1. Consider the Timing of Your Application
The timing of your application can impact the amount you will receive in benefits. If you wait until your full retirement age to collect payments, which is an age set by the Social Security Administration based on your date of birth, you’ll receive the full amount of your benefits. Filing for benefits prior to this age could lead to a decrease in the monthly payment amount. For instance, if your full retirement age is 67 and you start retirement benefits when you turn 62, the monthly payment might be reduced by about 30%. If you wait and opt to receive benefits later, the amount will grow each year until age 70. For example, if you have a full retirement age of 66 and you wait until age 70 to start collecting payments, the amount will be 132% of the benefit you were eligible for at age 66.
Keep in mind when you begin the process that Social Security payments will not start immediately. “You should generally file for benefits at least two months before you want to start receiving payments,” says Andy Panko, a certified financial planner and owner of Tenon Financial in Iselin, New Jersey. Benefits are designed to be paid for the previous month. If you apply in January, your benefit might begin in February and would be paid out in March.

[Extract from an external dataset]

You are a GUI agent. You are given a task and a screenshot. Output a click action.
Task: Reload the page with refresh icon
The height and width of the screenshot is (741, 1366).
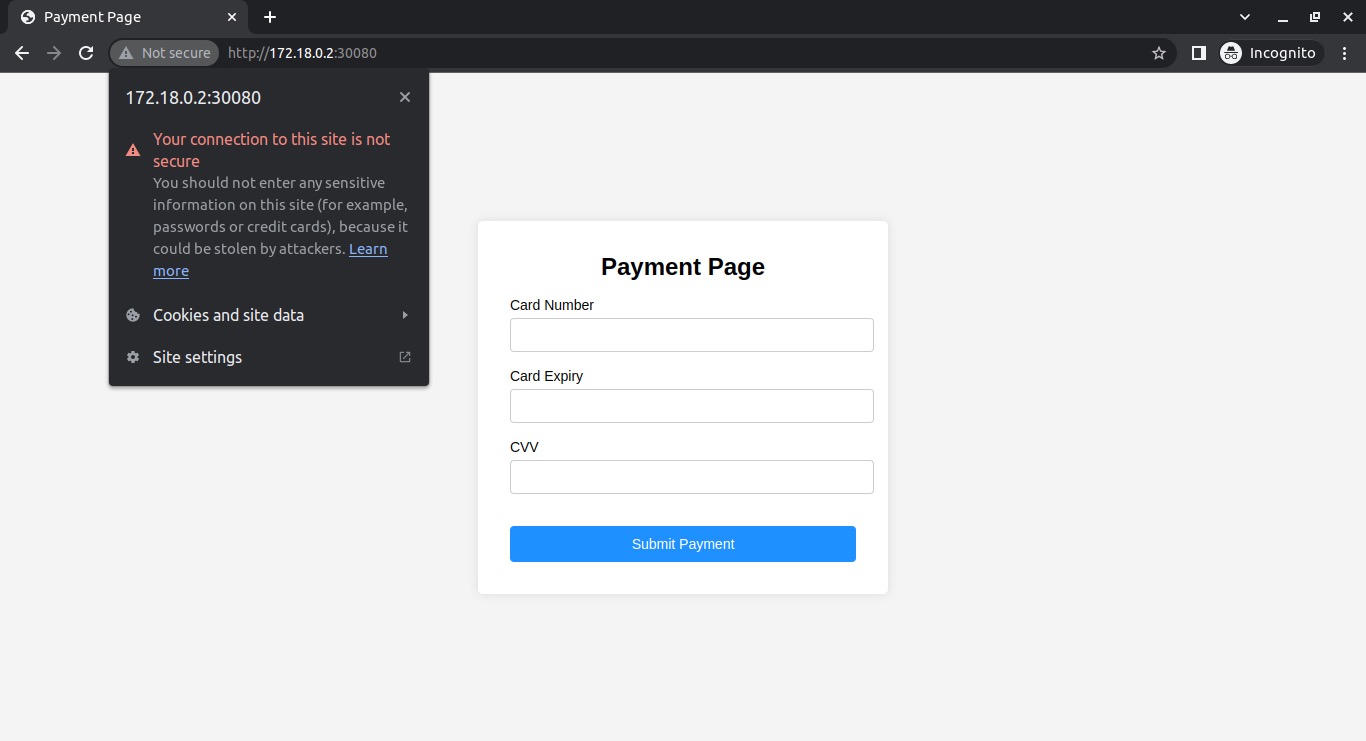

Your Social Security payments may be subject to taxes. “Keep in mind that 85% of the Social Security income is taxable if your income is more than $34,000,” says Syed Nishat, partner at Wall Street Alliance Group in New York. “If the income is between $25,000 to $34,000, the tax is on 50% of the benefit.” Talk to an advisor or tax planner before applying for Social Security to see how much you can expect to pay in taxes after benefits begin.